Requirement: From the first line to the last, return the data exactly as written.

++++ Data records ++++

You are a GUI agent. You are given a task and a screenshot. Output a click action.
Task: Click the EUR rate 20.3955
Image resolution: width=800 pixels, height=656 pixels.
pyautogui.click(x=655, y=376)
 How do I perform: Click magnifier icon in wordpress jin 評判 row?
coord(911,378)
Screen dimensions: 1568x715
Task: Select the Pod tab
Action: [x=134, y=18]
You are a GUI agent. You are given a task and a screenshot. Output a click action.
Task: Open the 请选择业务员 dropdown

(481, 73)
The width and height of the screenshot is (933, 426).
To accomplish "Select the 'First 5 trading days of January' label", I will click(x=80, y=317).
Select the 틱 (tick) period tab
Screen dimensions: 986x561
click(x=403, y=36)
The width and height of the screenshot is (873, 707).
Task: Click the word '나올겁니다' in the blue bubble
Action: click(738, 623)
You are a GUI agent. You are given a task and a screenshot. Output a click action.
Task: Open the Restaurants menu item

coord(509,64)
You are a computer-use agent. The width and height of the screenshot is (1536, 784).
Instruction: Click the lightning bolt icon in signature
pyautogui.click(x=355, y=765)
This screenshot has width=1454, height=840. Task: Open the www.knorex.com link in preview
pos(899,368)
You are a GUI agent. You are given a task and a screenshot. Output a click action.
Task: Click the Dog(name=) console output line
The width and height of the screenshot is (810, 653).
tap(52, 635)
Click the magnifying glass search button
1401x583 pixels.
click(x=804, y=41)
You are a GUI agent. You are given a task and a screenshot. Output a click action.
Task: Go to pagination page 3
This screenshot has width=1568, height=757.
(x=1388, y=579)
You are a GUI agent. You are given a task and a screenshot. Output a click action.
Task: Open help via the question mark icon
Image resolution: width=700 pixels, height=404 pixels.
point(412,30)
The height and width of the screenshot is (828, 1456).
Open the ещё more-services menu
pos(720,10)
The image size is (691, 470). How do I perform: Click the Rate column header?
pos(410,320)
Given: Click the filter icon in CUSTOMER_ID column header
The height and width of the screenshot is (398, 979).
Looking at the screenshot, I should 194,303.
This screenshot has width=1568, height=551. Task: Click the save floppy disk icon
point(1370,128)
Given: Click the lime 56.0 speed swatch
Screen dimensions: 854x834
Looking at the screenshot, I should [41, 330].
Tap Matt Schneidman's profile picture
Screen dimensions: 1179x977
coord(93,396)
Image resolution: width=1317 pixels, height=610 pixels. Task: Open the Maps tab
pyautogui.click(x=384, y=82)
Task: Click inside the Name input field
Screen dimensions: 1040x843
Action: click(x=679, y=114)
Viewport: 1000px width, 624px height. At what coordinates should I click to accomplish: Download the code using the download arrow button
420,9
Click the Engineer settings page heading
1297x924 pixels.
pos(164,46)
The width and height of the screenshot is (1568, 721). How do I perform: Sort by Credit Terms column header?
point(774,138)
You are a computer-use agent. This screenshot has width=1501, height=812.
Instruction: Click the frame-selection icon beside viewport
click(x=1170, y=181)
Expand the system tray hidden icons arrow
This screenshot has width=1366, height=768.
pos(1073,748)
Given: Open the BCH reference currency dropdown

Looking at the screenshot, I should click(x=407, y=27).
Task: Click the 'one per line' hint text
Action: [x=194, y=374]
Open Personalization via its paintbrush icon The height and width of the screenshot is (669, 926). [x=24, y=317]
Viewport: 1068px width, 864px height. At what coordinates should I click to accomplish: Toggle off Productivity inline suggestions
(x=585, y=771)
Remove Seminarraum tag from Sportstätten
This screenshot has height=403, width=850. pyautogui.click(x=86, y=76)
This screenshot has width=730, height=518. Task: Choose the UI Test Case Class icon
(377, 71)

++++

Answer to the problem:
You are a GUI agent. You are given a task and a screenshot. Output a click action.
Task: Click the EUR rate 20.3955
Image resolution: width=800 pixels, height=656 pixels.
pyautogui.click(x=655, y=376)
 How do I perform: Click magnifier icon in wordpress jin 評判 row?
coord(911,378)
Screen dimensions: 1568x715
Task: Select the Pod tab
Action: [x=134, y=18]
You are a GUI agent. You are given a task and a screenshot. Output a click action.
Task: Open the 请选择业务员 dropdown

(481, 73)
The width and height of the screenshot is (933, 426).
To accomplish "Select the 'First 5 trading days of January' label", I will click(x=80, y=317).
Select the 틱 (tick) period tab
Screen dimensions: 986x561
click(x=403, y=36)
The width and height of the screenshot is (873, 707).
Task: Click the word '나올겁니다' in the blue bubble
Action: click(738, 623)
You are a GUI agent. You are given a task and a screenshot. Output a click action.
Task: Open the Restaurants menu item

coord(509,64)
You are a computer-use agent. The width and height of the screenshot is (1536, 784).
Instruction: Click the lightning bolt icon in signature
pyautogui.click(x=355, y=765)
This screenshot has width=1454, height=840. Task: Open the www.knorex.com link in preview
pos(899,368)
You are a GUI agent. You are given a task and a screenshot. Output a click action.
Task: Click the Dog(name=) console output line
The width and height of the screenshot is (810, 653).
tap(52, 635)
Click the magnifying glass search button
1401x583 pixels.
click(x=804, y=41)
You are a GUI agent. You are given a task and a screenshot. Output a click action.
Task: Go to pagination page 3
This screenshot has width=1568, height=757.
(x=1388, y=579)
You are a GUI agent. You are given a task and a screenshot. Output a click action.
Task: Open help via the question mark icon
Image resolution: width=700 pixels, height=404 pixels.
point(412,30)
The height and width of the screenshot is (828, 1456).
Open the ещё more-services menu
pos(720,10)
The image size is (691, 470). How do I perform: Click the Rate column header?
pos(410,320)
Given: Click the filter icon in CUSTOMER_ID column header
The height and width of the screenshot is (398, 979).
Looking at the screenshot, I should 194,303.
This screenshot has width=1568, height=551. Task: Click the save floppy disk icon
point(1370,128)
Given: Click the lime 56.0 speed swatch
Screen dimensions: 854x834
Looking at the screenshot, I should [41, 330].
Tap Matt Schneidman's profile picture
Screen dimensions: 1179x977
coord(93,396)
Image resolution: width=1317 pixels, height=610 pixels. Task: Open the Maps tab
pyautogui.click(x=384, y=82)
Task: Click inside the Name input field
Screen dimensions: 1040x843
Action: click(x=679, y=114)
Viewport: 1000px width, 624px height. At what coordinates should I click to accomplish: Download the code using the download arrow button
420,9
Click the Engineer settings page heading
1297x924 pixels.
pos(164,46)
The width and height of the screenshot is (1568, 721). How do I perform: Sort by Credit Terms column header?
point(774,138)
You are a computer-use agent. This screenshot has width=1501, height=812.
Instruction: Click the frame-selection icon beside viewport
click(x=1170, y=181)
Expand the system tray hidden icons arrow
This screenshot has width=1366, height=768.
pos(1073,748)
Given: Open the BCH reference currency dropdown

Looking at the screenshot, I should click(x=407, y=27).
Task: Click the 'one per line' hint text
Action: [x=194, y=374]
Open Personalization via its paintbrush icon The height and width of the screenshot is (669, 926). [x=24, y=317]
Viewport: 1068px width, 864px height. At what coordinates should I click to accomplish: Toggle off Productivity inline suggestions
(x=585, y=771)
Remove Seminarraum tag from Sportstätten
This screenshot has height=403, width=850. pyautogui.click(x=86, y=76)
This screenshot has width=730, height=518. Task: Choose the UI Test Case Class icon
(377, 71)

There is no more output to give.